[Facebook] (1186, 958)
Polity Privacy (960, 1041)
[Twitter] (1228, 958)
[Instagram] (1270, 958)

==

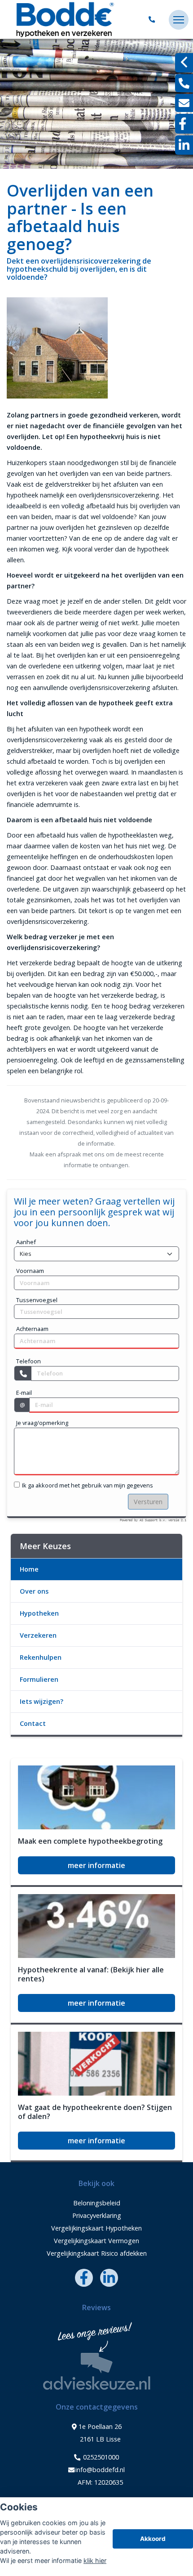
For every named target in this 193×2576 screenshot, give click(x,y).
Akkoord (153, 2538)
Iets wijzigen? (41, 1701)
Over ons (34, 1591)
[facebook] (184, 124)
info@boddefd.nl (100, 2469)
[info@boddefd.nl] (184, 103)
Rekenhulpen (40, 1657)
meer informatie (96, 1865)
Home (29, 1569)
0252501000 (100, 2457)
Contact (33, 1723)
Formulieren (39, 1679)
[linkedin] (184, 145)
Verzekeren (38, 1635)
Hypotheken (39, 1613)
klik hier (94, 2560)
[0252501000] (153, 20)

--

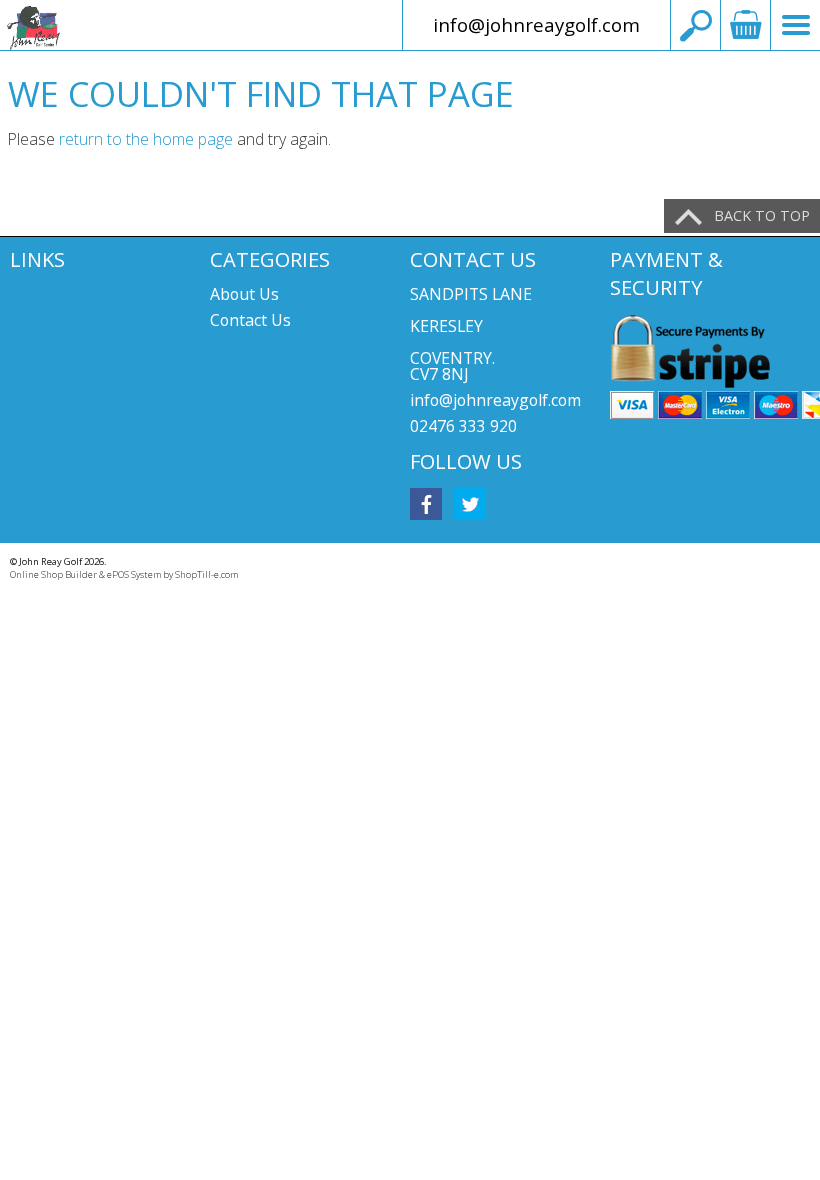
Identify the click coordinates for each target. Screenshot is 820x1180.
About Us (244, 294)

• _PROMPT_
Looking back over the listing, work out how many lines include the string "target". Write only that number.

• _RESPONSE_
2